C’è un interessante legame che unisce gli spazi della produzione al territorio. Non è il naturale rapporto biunivoco tra terra e lavoro, o tra prodotti locali e luoghi della trasformazione. Non è neanche la relazione sociale che intreccia storie personali di una comunità, a condensatori da cui la comunità dipende, sia in termini economici che di immaginario collettivo. È un legame ontologico tra spazio e luogo; tra volume – di grandi dimensioni – e paesaggio. I progetti che affrontano il tema della produzione, sia in termini di nuova costruzione che di riciclo di patrimonio industriale esistente, dovrebbero essere letti attraverso questa lente: dispositivi in grado – o non in grado – di tessere una conversazione stimolante con il paesaggio, in termini fisici, percettivi e/o metaforici. Il territorio marchigiano è la perfetta cartina al tornasole che esalta il salto di scala e pone questi grandi spazi in diretta connessione con elementi capaci di reggere questo dialogo: le colline, le valli, le grandi infrastrutture, i fiumi, il mare. In questo gioco, l’involucro diventa il limite tra lo spazio interno, con le sue rigide logiche funzionali, e il luogo in cui si pone. Un diaframma bidimensionale capace di riprodurre icone a scala territoriale, la cui dimensione è tale da influenzare l’immagine del paesaggio stesso e plasmare i ricordi di chi quei luoghi li vive.

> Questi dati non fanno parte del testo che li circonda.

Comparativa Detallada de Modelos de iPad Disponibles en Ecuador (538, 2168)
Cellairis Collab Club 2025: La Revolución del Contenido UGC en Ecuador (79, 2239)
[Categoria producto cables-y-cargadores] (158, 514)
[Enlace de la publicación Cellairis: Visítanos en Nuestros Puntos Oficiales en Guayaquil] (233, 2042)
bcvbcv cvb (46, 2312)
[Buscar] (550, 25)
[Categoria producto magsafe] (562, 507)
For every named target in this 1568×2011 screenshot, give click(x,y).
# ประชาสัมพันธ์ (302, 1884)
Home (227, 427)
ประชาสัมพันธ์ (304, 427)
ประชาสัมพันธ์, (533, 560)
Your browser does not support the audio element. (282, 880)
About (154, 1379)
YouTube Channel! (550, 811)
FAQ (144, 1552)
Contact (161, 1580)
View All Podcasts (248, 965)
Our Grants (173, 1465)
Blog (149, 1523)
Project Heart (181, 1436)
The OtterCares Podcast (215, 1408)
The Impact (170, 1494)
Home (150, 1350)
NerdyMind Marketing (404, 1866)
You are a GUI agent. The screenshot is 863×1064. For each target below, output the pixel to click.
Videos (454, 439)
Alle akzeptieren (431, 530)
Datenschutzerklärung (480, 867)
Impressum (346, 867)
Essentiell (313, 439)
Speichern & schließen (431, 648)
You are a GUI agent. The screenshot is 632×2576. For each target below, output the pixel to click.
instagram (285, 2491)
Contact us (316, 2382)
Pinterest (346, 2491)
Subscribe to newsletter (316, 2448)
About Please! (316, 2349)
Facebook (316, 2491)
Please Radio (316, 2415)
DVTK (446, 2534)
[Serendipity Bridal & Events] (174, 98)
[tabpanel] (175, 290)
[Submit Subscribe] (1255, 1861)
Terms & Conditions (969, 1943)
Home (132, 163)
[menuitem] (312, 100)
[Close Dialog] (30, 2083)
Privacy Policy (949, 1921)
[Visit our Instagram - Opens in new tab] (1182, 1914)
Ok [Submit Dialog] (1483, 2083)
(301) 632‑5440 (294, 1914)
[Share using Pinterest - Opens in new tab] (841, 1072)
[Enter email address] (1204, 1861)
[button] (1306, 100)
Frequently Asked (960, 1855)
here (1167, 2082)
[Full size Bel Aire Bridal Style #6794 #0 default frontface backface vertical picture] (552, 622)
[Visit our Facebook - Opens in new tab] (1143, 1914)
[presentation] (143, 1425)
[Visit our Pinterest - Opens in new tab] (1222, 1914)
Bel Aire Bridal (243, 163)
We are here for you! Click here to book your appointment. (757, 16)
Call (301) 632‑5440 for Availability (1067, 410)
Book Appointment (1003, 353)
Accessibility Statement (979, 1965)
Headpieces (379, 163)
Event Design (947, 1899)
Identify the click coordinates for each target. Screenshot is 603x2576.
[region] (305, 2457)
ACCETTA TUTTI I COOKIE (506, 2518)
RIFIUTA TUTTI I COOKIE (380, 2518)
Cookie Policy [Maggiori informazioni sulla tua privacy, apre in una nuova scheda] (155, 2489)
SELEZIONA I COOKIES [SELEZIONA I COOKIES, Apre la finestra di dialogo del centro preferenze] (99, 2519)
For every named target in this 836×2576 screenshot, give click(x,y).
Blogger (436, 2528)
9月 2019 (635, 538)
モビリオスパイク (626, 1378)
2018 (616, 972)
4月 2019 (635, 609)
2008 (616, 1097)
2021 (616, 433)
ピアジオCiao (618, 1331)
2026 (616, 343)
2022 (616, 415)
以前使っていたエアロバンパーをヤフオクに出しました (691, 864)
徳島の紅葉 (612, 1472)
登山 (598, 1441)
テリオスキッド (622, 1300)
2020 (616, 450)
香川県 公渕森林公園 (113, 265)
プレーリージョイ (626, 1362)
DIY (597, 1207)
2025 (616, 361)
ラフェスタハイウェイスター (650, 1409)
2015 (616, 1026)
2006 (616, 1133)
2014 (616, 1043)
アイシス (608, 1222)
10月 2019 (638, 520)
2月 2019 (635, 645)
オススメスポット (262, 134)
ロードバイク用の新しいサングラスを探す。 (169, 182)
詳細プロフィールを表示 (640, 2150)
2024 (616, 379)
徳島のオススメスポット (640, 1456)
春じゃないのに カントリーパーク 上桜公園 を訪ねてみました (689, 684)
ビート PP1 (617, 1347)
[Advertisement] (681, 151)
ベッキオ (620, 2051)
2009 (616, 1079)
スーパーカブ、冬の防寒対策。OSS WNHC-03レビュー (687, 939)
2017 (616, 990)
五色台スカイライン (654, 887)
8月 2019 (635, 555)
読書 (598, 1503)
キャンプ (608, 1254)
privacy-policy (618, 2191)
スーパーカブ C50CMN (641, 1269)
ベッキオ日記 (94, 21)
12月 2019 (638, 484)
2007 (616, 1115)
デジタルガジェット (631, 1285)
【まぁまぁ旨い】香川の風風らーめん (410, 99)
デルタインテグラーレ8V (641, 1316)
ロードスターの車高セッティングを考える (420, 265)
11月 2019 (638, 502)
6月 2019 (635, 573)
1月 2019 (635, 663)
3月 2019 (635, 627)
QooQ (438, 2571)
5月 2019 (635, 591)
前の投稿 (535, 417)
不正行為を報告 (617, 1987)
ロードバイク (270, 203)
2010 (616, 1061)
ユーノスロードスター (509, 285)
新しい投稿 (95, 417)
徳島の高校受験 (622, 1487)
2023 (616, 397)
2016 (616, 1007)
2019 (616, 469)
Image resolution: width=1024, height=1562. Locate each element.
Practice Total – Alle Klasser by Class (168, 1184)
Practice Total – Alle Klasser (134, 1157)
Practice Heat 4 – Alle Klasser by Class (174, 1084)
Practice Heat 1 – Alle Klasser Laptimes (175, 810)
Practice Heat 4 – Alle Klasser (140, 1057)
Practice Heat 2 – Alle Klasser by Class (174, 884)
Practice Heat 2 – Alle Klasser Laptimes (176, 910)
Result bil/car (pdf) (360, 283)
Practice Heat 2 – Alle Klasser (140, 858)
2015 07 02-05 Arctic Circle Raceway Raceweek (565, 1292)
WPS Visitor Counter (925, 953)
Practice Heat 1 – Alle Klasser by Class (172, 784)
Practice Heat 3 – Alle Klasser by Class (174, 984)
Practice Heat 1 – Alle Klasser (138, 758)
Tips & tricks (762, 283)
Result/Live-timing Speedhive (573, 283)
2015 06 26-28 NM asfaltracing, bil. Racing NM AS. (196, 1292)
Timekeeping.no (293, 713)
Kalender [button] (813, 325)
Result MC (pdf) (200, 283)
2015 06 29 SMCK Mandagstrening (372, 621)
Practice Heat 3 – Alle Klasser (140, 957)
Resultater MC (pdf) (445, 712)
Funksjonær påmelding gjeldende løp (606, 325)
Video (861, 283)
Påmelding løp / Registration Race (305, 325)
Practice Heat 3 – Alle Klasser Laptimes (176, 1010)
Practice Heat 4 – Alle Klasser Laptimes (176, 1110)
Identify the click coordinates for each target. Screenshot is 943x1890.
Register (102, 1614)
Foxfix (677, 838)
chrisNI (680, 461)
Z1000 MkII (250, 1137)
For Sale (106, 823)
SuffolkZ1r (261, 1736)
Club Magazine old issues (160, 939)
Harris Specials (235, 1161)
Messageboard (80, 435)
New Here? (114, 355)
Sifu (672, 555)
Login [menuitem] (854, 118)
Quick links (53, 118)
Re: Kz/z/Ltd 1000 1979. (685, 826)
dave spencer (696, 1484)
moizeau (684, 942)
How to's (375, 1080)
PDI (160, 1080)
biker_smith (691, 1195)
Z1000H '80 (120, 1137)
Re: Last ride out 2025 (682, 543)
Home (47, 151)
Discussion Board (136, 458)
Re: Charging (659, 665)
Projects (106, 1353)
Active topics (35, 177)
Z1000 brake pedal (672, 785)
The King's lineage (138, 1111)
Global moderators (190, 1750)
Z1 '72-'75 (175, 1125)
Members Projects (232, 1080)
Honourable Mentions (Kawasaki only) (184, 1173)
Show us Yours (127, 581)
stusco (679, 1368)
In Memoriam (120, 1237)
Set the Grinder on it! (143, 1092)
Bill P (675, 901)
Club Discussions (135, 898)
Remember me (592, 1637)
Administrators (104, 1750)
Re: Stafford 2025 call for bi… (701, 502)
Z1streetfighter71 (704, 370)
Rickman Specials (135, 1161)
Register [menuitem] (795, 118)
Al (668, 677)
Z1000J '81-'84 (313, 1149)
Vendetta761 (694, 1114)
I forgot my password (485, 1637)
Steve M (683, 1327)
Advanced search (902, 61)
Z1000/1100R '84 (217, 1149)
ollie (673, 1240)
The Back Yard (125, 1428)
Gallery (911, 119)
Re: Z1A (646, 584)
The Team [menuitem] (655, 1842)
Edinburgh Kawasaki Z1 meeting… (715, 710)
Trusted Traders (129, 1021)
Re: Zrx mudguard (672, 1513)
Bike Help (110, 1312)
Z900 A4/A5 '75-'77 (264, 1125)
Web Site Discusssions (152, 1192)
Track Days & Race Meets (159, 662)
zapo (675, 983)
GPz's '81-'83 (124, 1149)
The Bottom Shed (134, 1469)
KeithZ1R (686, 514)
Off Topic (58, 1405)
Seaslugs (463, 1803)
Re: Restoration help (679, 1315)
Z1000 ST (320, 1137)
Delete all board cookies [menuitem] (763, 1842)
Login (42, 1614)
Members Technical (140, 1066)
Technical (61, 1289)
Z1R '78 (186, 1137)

La linea continua a zigzag che disegna la facciata della fabbrica Mondadori nella Valle del Tronto, il muro bianco ritmato da piccole bucature di HENRYTIMI Manifattura che costeggia la superstrada della Val di Chienti, o lo scheletro dell’ex FIM che segna inequivocabilmente il lungomare di Porto Sant’Elpidio, sono casi emblematici in cui la dimensione paesaggistica entra in risonanza con il progetto. Maschere che nascondono la matrice produttiva dello spazio interno, nato in risposta a esigenze di efficienza, dietro a forme compiute ed espressive. Struttura, tracciati regolatori, materiali, diventano lo strumento in mano al progettista per comporre in un unico gesto il prospetto. Da questo punto di vista non c’è differenza tra vecchio e nuovo, tra tabula rasa e riciclo. La facciata è comunque un foglio – bianco o già scritto – sopra cui far convergere istanze comunicative diverse: dal desiderio di farsi notare alla volontà di legarsi agli elementi del paesaggio.